→ Records for this task:
──────────────────────────────

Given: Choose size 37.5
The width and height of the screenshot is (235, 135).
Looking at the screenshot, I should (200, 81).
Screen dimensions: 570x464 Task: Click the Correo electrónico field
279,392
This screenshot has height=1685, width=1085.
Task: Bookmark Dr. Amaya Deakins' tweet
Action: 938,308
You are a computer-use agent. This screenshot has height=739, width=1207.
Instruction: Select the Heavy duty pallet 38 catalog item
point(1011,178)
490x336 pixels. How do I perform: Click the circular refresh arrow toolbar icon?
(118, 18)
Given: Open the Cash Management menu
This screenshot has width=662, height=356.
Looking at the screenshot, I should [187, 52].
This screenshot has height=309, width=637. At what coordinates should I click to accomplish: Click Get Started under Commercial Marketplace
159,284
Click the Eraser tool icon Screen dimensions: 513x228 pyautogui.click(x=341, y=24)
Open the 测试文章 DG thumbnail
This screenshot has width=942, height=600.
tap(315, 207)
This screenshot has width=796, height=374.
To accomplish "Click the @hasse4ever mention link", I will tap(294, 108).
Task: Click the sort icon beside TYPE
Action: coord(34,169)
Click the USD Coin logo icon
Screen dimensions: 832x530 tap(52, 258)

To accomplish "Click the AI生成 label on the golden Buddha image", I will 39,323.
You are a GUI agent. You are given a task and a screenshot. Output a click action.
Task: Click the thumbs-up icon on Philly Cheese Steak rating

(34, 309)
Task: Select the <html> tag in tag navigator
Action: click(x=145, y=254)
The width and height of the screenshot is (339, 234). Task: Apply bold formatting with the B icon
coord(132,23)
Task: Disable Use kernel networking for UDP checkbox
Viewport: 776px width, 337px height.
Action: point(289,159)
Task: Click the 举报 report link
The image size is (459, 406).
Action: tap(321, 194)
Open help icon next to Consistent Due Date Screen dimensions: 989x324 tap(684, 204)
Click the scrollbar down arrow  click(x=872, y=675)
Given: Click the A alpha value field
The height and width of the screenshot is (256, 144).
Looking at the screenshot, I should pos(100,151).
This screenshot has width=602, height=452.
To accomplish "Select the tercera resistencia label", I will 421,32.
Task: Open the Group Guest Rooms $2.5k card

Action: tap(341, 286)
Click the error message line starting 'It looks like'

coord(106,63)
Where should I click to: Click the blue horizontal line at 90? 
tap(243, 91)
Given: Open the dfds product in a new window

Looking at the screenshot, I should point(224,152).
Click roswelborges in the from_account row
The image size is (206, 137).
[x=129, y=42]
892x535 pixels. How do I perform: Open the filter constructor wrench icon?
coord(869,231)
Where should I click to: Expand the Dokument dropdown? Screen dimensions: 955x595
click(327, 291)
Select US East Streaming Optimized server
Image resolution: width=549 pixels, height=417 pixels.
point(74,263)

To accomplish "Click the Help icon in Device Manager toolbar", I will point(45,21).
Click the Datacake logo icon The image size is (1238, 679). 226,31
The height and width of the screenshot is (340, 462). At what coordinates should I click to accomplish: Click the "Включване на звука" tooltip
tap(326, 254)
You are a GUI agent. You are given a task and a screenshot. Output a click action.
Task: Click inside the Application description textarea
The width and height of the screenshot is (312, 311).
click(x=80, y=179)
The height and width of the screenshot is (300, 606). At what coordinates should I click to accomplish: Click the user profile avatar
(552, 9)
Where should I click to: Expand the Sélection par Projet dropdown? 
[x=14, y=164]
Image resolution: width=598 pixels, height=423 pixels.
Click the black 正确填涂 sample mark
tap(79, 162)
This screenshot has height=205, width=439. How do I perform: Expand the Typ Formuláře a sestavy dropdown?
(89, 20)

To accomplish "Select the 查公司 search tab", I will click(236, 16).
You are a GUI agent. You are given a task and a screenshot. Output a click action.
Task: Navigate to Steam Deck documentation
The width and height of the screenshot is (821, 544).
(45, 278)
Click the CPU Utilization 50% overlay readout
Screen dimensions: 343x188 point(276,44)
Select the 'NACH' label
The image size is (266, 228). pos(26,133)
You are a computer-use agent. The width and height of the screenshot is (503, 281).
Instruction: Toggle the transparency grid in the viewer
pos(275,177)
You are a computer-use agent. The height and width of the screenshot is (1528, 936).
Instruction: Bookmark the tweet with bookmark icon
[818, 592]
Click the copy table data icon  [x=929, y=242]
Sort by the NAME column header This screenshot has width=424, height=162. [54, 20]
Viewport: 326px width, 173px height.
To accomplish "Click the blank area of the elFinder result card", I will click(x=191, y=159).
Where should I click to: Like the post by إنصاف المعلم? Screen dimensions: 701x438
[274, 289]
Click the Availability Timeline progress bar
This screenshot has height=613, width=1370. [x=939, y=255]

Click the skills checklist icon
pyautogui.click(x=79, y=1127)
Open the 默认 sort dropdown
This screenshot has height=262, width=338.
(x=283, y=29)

──────────────────────────────

→ Task description: For the lines from the one containing "Instruction: Bookmark the" through the end of the listing above, output each exactly and leave out the rest.

→ Task solution:
Instruction: Bookmark the tweet with bookmark icon
[818, 592]
Click the copy table data icon  [x=929, y=242]
Sort by the NAME column header This screenshot has width=424, height=162. [54, 20]
Viewport: 326px width, 173px height.
To accomplish "Click the blank area of the elFinder result card", I will click(x=191, y=159).
Where should I click to: Like the post by إنصاف المعلم? Screen dimensions: 701x438
[274, 289]
Click the Availability Timeline progress bar
This screenshot has height=613, width=1370. [x=939, y=255]

Click the skills checklist icon
pyautogui.click(x=79, y=1127)
Open the 默认 sort dropdown
This screenshot has height=262, width=338.
(x=283, y=29)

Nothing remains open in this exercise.